Short task
Which lines of the material below contain the word "dimensions" with the same capitalization? Report each of those lines in full.

===== Dataset records =====

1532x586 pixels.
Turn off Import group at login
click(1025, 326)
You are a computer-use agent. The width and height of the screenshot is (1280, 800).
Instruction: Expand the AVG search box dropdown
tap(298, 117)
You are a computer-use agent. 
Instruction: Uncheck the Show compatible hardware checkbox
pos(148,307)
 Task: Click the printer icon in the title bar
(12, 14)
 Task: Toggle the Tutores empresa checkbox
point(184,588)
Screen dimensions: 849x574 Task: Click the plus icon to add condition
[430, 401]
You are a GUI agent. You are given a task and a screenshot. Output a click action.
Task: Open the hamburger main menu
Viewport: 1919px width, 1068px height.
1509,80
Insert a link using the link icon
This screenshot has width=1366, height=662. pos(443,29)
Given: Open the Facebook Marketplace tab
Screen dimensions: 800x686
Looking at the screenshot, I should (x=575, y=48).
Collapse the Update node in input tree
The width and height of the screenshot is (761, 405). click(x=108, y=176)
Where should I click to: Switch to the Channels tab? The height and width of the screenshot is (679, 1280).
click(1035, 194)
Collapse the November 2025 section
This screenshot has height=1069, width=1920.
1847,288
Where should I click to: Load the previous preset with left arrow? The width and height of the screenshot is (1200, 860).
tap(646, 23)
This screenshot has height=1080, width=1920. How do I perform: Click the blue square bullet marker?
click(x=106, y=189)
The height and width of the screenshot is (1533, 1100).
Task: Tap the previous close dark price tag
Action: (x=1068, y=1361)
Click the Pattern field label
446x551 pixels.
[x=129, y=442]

=====

Reply to the task
Screen dimensions: 849x574 Task: Click the plus icon to add condition
Screen dimensions: 800x686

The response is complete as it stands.